*Problem details*. Show each line of the listing in which the word "document" occurs.

^^^^^^^^^^^^^^^^

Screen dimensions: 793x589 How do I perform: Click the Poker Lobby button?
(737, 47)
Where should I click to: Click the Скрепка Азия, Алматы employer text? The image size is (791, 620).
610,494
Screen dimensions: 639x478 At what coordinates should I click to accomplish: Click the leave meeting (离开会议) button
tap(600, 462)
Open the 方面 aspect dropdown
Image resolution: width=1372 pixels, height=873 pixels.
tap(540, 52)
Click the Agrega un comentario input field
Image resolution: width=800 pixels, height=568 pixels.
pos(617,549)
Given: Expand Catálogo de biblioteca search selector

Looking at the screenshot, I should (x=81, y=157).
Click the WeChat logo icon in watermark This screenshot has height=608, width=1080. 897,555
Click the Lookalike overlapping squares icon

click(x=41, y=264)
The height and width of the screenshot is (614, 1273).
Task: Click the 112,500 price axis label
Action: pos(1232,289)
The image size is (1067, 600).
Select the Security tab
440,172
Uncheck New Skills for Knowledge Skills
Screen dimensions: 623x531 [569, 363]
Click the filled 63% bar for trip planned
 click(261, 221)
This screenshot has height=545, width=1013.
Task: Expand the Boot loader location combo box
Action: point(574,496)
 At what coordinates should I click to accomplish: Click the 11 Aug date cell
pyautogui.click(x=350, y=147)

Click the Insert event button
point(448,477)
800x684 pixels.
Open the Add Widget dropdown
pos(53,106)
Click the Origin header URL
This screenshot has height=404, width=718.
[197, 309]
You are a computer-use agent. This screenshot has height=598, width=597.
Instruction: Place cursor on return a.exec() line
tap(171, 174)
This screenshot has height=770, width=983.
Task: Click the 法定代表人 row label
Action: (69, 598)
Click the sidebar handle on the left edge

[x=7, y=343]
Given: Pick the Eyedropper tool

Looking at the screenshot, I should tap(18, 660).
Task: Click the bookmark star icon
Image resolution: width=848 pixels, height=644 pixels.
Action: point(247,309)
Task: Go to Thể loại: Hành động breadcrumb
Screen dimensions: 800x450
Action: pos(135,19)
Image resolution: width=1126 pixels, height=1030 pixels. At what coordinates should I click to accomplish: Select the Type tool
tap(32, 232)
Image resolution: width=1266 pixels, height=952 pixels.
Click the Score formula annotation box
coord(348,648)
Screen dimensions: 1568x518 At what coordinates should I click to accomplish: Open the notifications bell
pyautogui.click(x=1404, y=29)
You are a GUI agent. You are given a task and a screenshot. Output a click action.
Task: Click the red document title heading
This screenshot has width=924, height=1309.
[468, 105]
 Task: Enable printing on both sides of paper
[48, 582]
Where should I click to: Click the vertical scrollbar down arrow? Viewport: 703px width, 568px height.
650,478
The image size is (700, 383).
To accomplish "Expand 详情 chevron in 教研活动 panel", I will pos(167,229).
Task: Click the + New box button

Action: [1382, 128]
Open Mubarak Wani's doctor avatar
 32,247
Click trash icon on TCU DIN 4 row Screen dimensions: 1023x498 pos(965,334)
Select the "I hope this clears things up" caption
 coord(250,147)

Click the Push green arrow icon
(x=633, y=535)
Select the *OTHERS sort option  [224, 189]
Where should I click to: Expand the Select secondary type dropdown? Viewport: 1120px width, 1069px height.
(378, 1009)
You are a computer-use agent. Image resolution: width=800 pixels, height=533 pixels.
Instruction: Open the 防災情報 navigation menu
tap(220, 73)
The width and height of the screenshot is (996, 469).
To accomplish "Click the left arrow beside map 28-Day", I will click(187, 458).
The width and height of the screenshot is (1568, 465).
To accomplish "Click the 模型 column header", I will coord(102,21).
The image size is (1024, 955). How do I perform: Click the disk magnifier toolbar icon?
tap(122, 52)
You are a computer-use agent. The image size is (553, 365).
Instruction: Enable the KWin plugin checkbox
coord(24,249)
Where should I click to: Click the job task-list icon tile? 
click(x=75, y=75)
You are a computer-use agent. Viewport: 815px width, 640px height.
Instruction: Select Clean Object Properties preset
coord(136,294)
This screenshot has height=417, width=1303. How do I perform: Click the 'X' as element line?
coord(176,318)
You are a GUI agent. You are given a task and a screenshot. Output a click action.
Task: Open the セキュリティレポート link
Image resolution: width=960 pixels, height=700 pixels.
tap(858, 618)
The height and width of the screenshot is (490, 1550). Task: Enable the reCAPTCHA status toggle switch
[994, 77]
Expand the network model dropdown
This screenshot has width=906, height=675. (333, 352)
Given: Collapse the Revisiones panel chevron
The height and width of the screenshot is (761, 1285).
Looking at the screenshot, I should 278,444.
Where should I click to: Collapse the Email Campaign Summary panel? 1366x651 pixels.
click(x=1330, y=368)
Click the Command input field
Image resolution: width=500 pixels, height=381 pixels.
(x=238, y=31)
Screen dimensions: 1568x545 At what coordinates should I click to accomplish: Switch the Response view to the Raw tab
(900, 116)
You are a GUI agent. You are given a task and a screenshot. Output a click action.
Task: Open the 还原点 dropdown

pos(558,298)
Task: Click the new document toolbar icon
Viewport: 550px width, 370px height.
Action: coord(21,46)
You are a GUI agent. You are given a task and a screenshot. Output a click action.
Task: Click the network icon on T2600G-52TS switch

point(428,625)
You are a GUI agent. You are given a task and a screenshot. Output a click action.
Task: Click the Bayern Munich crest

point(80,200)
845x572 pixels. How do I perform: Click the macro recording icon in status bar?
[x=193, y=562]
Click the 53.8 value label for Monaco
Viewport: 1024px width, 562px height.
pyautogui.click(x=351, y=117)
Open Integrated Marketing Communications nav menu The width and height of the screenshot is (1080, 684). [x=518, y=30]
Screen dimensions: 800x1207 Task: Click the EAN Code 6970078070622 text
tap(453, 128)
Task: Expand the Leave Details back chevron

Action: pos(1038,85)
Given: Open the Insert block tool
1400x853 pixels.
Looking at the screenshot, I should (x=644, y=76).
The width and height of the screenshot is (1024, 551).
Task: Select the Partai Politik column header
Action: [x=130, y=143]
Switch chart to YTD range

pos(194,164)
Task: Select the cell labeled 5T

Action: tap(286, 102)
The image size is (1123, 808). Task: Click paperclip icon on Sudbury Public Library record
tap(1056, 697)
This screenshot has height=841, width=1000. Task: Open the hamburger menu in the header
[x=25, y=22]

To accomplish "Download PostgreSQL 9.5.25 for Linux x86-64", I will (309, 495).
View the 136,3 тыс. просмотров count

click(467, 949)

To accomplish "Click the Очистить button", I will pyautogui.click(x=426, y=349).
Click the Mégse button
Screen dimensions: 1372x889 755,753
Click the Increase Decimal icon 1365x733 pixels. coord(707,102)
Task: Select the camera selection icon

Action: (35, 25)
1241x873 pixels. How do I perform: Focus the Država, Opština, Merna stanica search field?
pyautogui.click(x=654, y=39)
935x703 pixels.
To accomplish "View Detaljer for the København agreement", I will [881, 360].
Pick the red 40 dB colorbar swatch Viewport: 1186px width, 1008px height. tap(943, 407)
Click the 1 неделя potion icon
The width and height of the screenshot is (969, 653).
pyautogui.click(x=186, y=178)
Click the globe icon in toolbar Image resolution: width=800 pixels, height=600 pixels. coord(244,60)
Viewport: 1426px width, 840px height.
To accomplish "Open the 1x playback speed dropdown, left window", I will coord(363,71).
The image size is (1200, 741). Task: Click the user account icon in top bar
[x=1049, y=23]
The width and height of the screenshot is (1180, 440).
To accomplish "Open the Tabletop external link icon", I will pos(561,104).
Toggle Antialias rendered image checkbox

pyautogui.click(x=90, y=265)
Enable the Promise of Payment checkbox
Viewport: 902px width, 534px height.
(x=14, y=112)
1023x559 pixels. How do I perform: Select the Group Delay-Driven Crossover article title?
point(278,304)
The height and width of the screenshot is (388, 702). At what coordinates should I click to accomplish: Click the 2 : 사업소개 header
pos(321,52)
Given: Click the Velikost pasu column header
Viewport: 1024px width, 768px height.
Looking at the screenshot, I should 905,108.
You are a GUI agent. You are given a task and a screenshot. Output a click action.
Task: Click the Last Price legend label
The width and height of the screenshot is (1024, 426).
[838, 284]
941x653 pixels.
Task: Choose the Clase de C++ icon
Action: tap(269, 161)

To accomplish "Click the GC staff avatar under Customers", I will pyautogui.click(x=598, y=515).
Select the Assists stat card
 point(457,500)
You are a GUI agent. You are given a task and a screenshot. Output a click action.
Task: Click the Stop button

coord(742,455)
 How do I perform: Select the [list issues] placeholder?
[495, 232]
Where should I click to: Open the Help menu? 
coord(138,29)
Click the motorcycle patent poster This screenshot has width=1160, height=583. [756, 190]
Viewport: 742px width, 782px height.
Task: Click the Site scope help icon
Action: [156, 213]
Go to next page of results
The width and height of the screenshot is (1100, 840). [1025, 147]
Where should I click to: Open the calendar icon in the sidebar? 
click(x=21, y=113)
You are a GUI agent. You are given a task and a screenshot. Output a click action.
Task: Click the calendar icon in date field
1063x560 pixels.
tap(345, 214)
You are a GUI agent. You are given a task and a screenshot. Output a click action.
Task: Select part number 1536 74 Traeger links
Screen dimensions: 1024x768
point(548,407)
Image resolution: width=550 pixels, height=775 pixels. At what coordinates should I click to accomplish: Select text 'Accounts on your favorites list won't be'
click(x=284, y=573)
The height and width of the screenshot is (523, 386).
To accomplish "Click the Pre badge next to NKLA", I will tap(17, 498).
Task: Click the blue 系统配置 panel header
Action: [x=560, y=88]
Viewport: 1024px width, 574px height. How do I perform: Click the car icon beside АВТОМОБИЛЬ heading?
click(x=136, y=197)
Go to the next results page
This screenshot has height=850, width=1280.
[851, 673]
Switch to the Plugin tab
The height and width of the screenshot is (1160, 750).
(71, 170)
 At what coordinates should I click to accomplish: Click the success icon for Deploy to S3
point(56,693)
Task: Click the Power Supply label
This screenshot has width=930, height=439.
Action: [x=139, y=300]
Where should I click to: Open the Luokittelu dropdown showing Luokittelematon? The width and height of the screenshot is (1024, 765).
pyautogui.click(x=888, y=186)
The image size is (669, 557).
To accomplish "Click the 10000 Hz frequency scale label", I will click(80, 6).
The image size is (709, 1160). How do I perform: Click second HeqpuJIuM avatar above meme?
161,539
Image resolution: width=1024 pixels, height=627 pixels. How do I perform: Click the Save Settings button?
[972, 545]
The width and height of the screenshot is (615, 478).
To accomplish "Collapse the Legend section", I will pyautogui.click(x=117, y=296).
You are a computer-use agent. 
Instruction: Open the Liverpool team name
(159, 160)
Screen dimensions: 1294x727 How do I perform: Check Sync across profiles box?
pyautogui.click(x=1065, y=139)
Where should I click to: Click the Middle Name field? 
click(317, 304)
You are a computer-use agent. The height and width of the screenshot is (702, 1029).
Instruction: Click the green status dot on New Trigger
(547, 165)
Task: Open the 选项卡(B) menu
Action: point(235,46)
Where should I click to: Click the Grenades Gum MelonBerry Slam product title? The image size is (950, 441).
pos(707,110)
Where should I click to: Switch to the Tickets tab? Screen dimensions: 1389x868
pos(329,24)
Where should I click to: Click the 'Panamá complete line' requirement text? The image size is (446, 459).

^^^^^^^^^^^^^^^^

*Answer to this problem*.
Task: Click the red document title heading
Task: Click the new document toolbar icon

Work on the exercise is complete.